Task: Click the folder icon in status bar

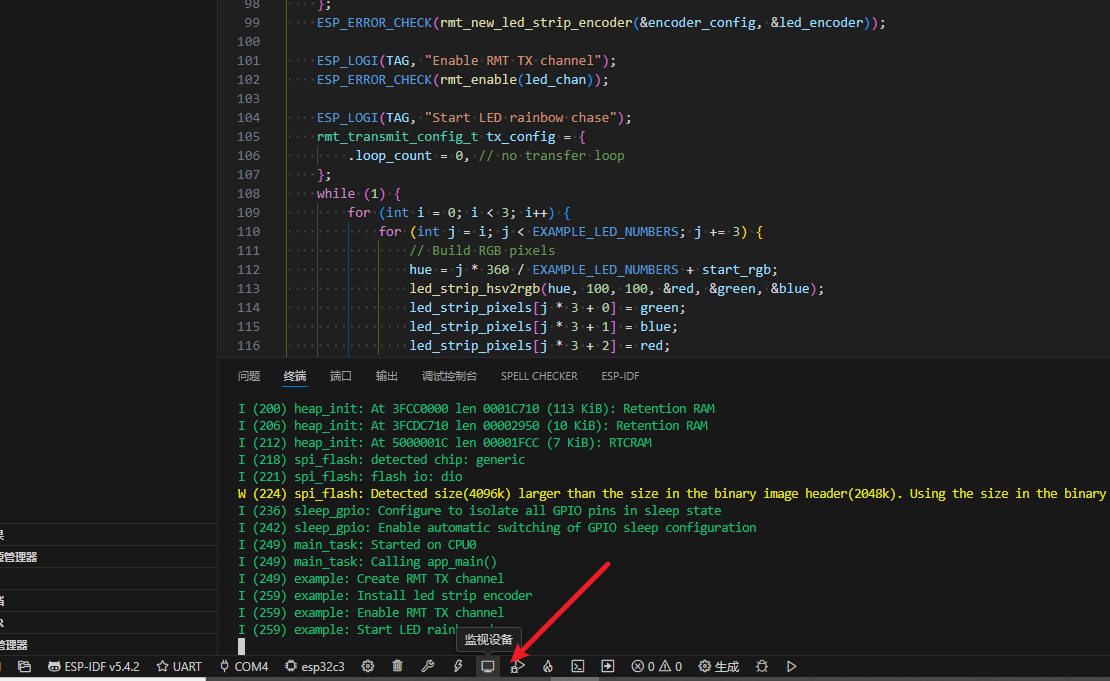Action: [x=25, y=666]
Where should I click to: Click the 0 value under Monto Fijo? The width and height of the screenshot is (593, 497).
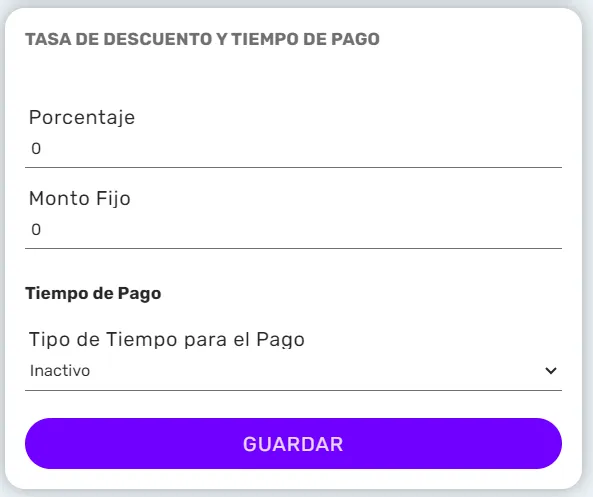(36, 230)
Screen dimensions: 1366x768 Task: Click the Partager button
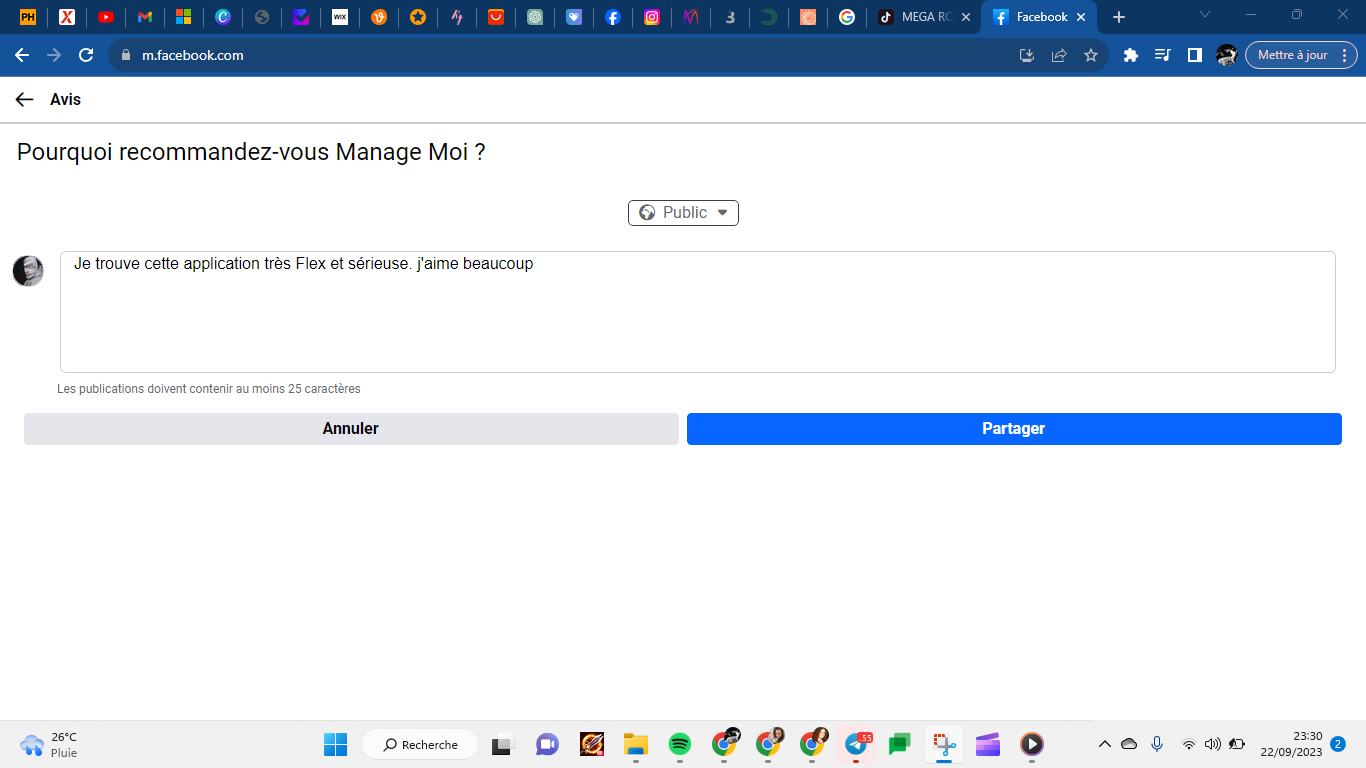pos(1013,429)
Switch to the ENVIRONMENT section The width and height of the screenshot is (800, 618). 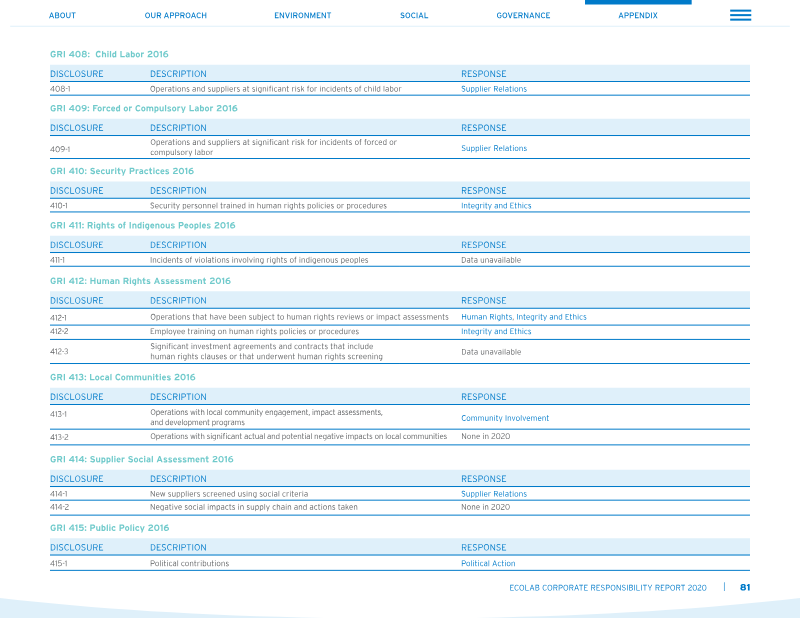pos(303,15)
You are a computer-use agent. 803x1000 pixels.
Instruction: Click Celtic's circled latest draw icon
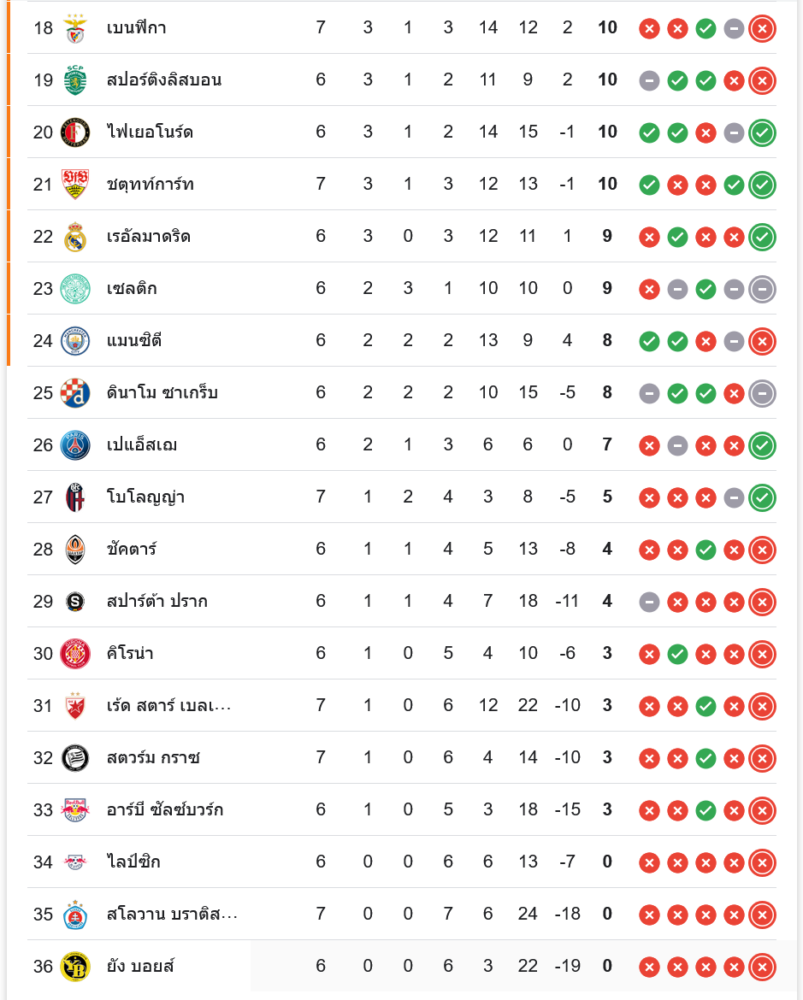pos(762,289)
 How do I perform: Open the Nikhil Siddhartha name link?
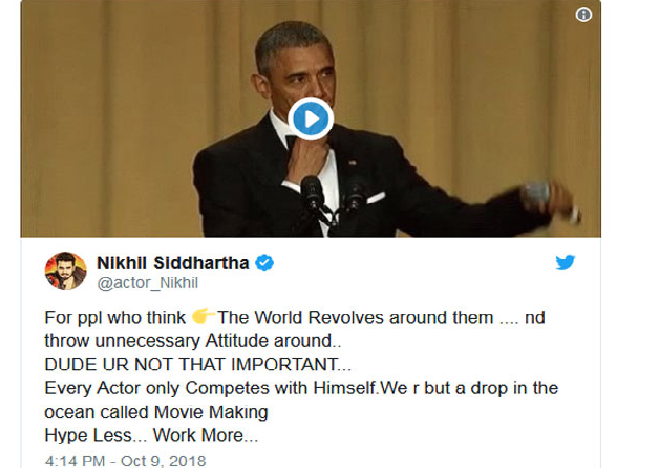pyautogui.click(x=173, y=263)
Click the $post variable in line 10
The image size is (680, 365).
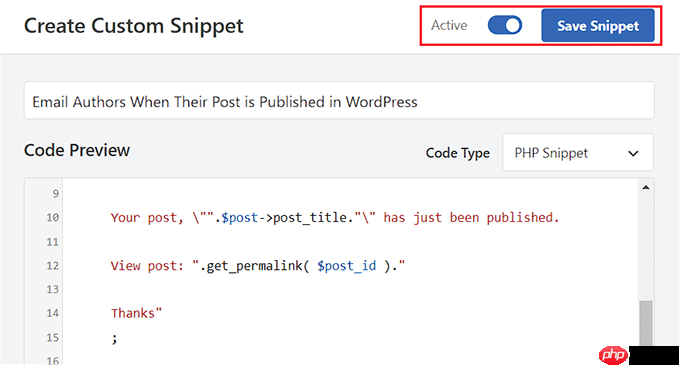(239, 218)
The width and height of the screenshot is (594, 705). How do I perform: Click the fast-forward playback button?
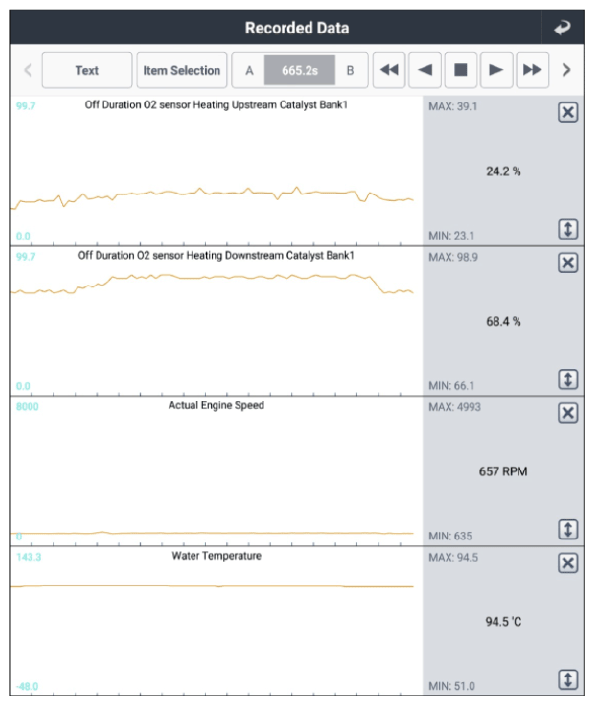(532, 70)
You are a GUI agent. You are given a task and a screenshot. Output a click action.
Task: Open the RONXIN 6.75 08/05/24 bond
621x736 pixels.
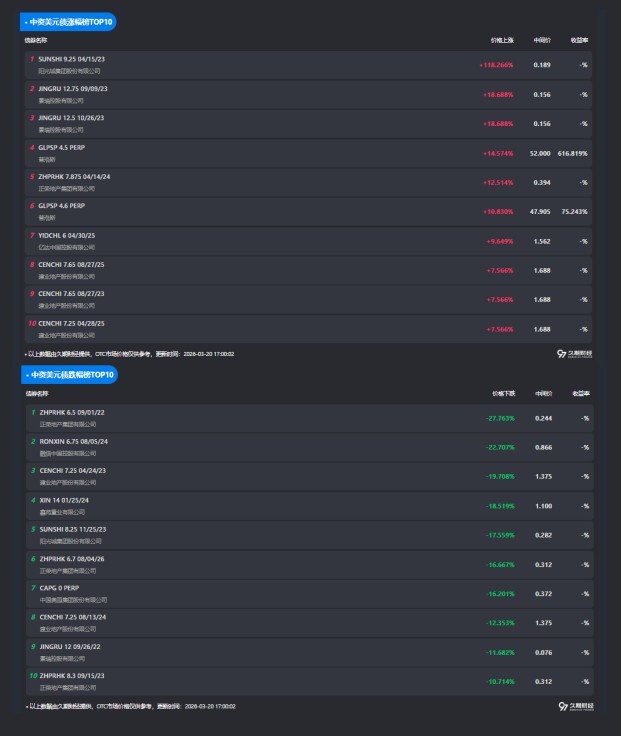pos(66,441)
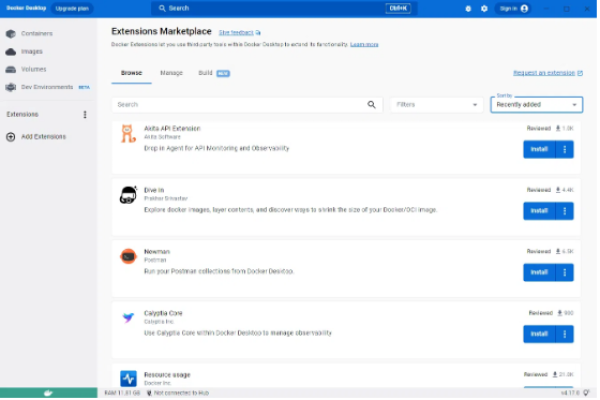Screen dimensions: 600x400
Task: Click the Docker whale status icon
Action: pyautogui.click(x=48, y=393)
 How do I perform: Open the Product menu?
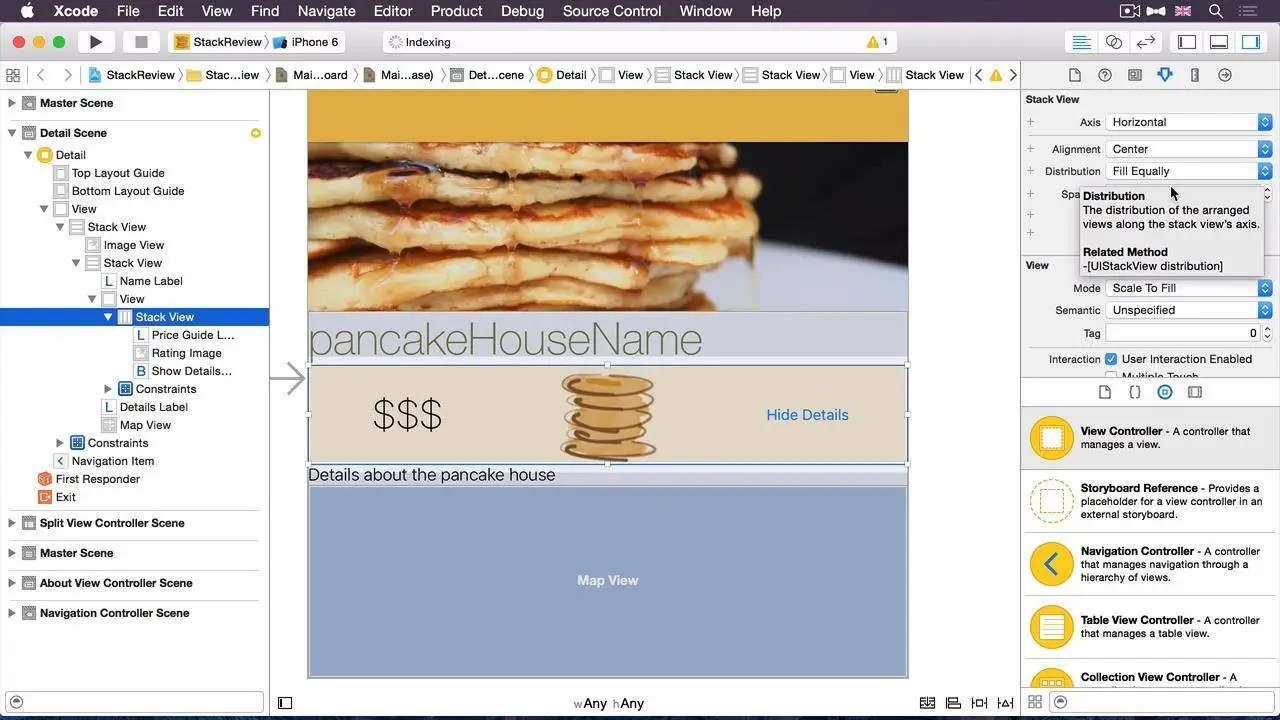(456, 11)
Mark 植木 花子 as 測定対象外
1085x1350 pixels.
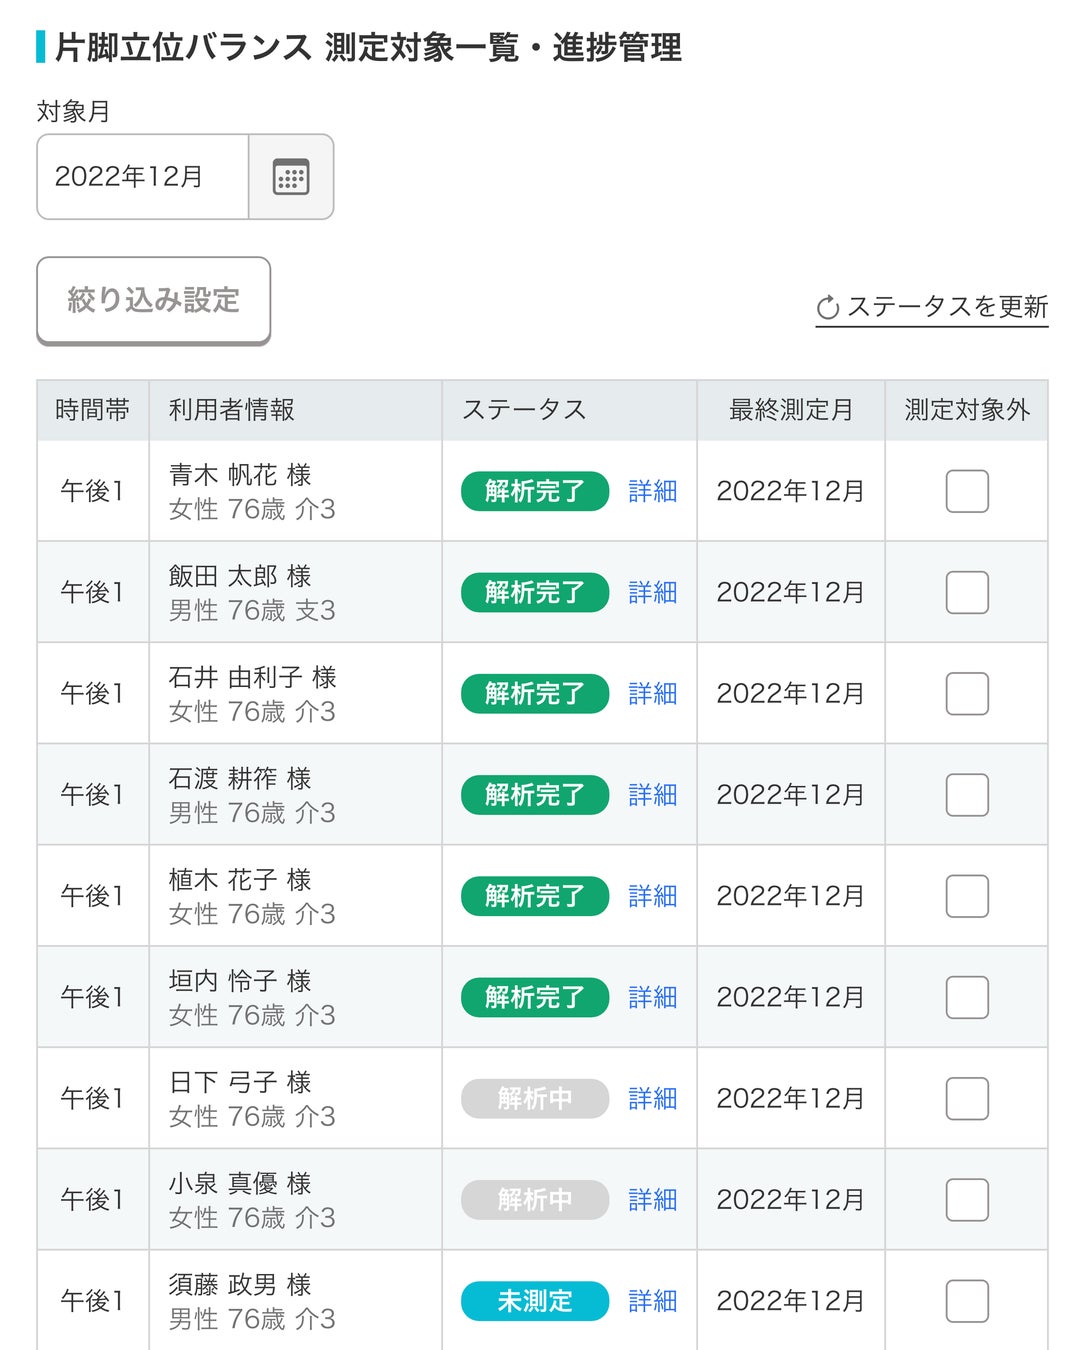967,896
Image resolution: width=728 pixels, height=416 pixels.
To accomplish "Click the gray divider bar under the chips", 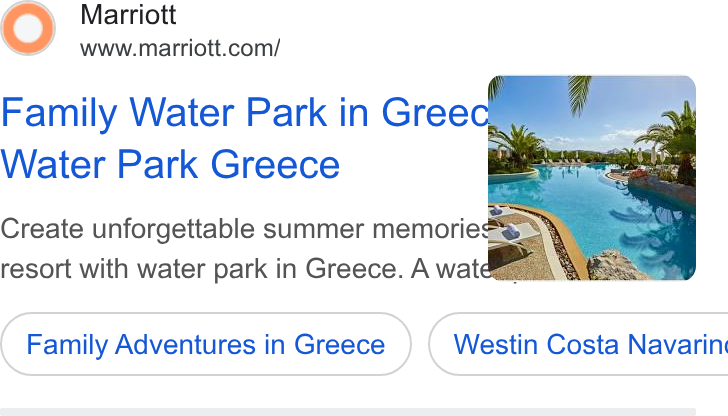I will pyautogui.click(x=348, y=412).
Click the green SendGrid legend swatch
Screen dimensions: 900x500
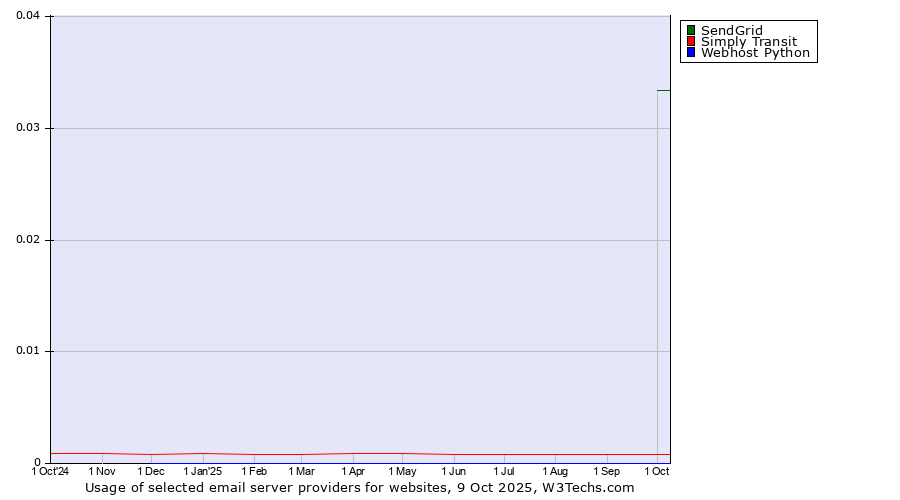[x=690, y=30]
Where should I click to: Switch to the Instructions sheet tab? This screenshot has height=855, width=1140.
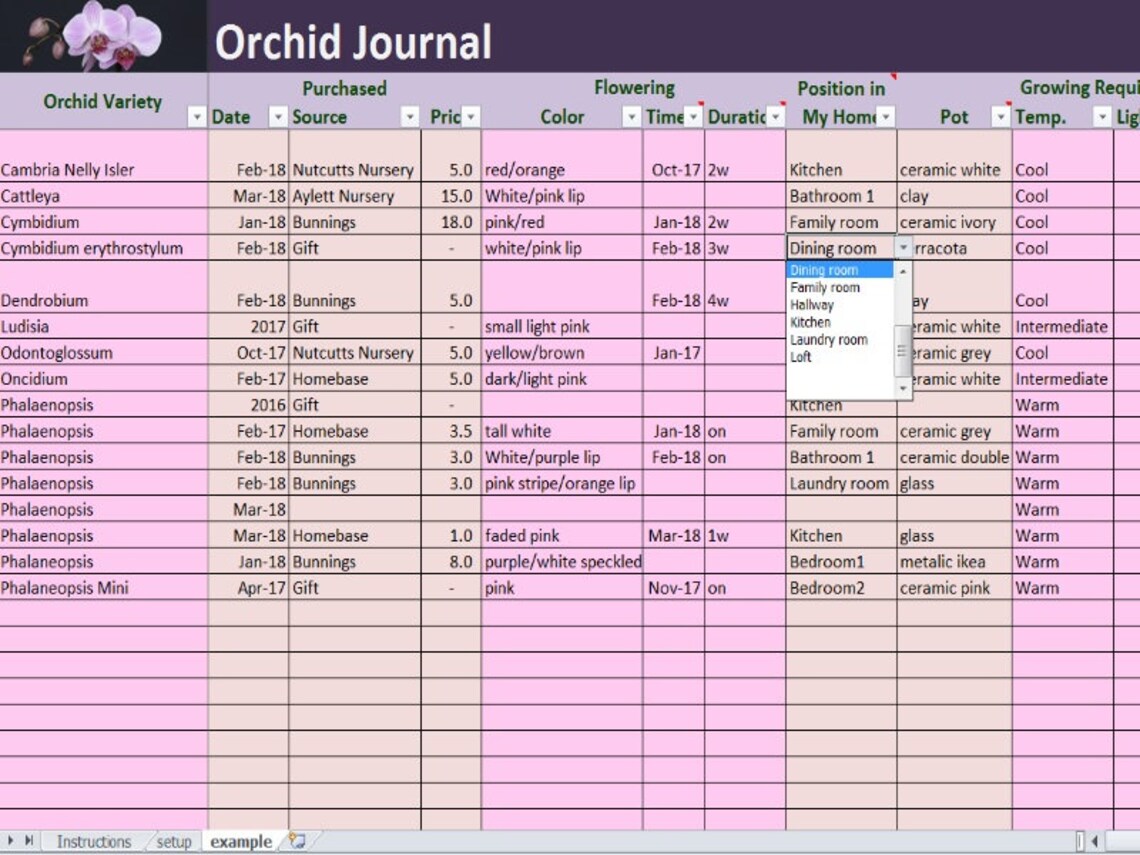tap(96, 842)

[Problem requirements] Nothing but a number is wanted here: the count of lines in the listing with the word "agent".

[Answer area] 2